▶ [Your assignment]:
Search the records for the string "Task", and show each line where it appears.

Stored data:
--
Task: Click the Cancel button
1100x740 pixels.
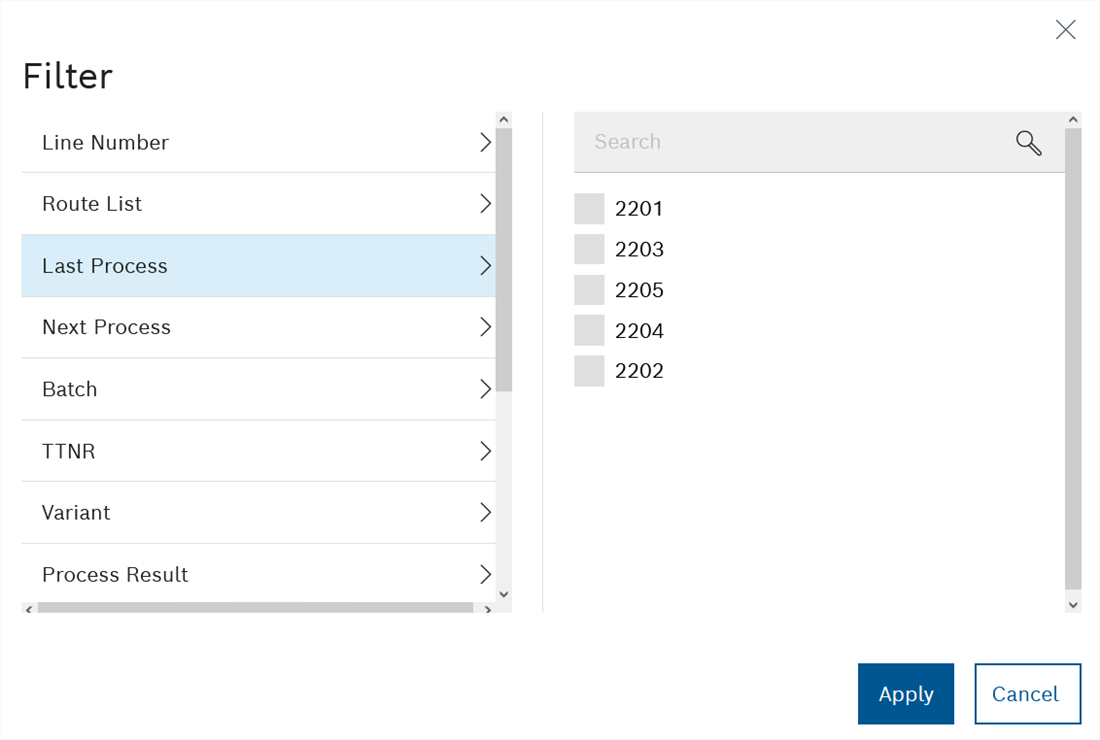Action: click(1027, 694)
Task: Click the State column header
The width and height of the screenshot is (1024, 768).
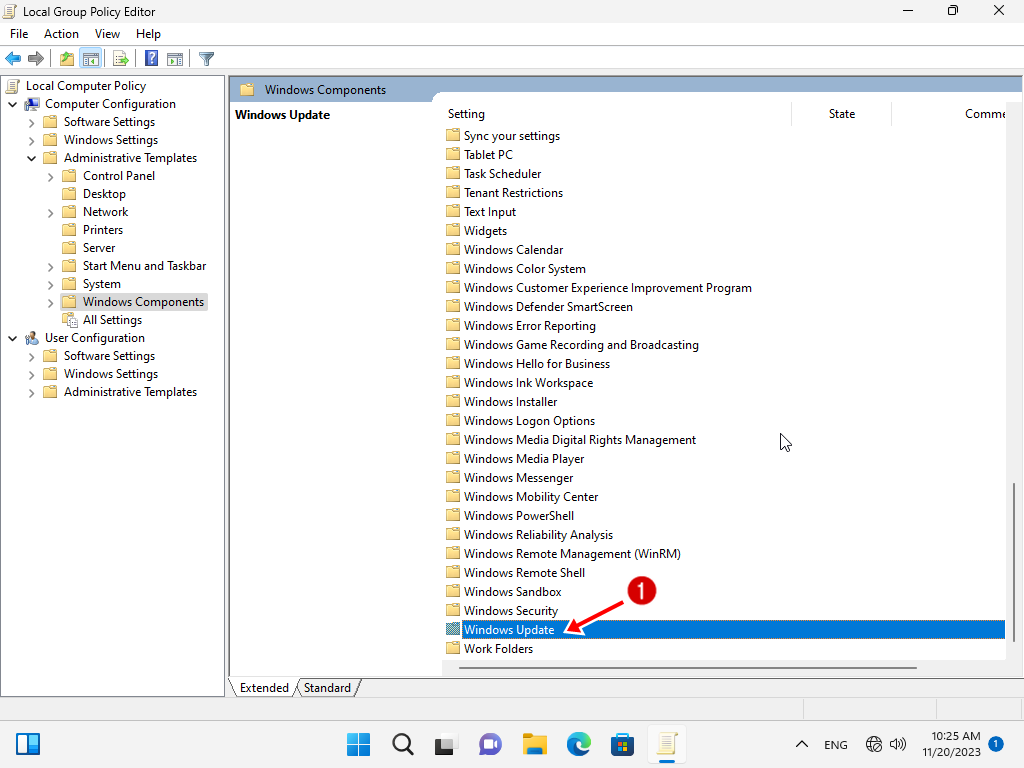Action: click(x=841, y=114)
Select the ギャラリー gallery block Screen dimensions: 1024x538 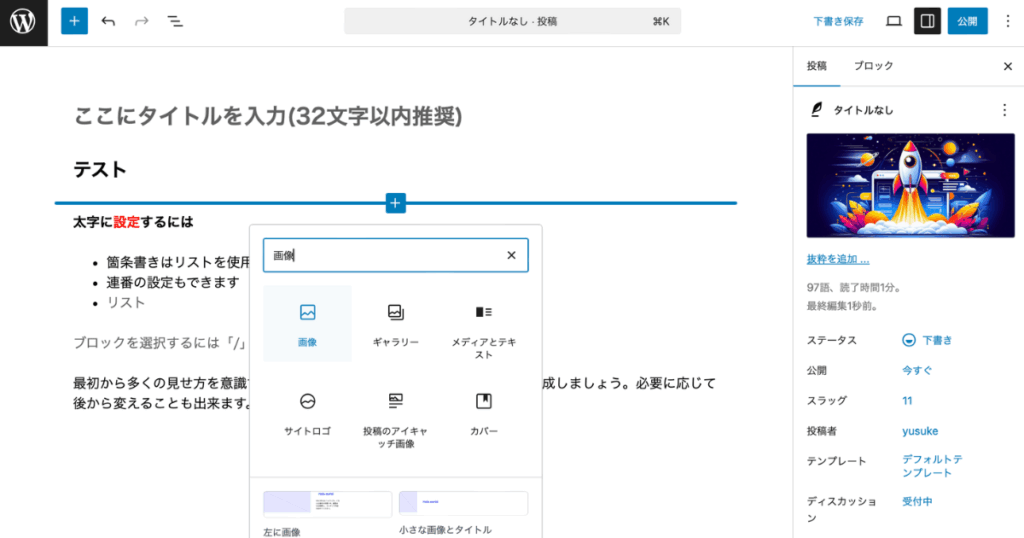pyautogui.click(x=395, y=323)
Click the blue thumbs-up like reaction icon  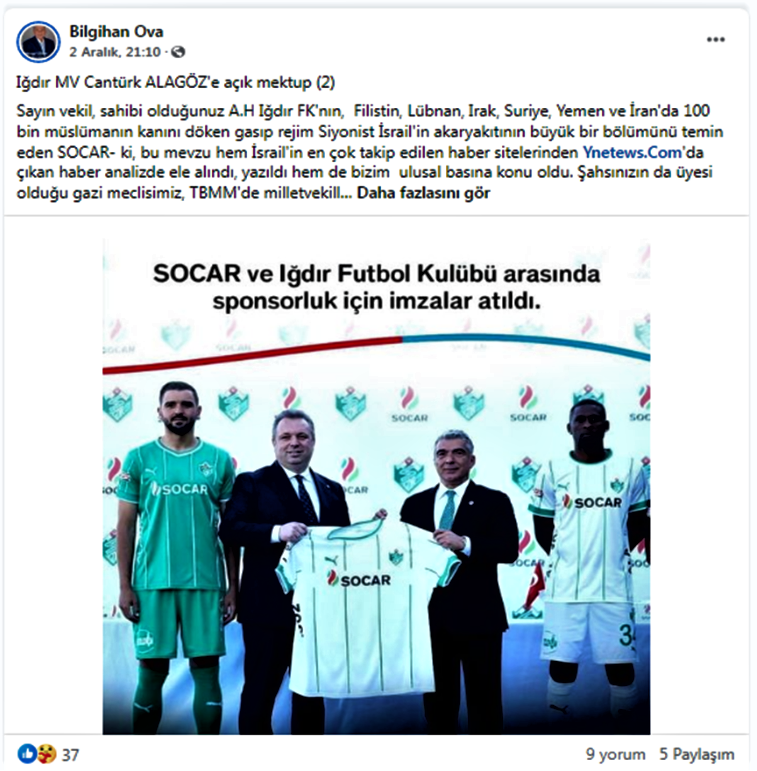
--
▶ [Result]:
Task: Click the Cancel button
Task: Click the State column header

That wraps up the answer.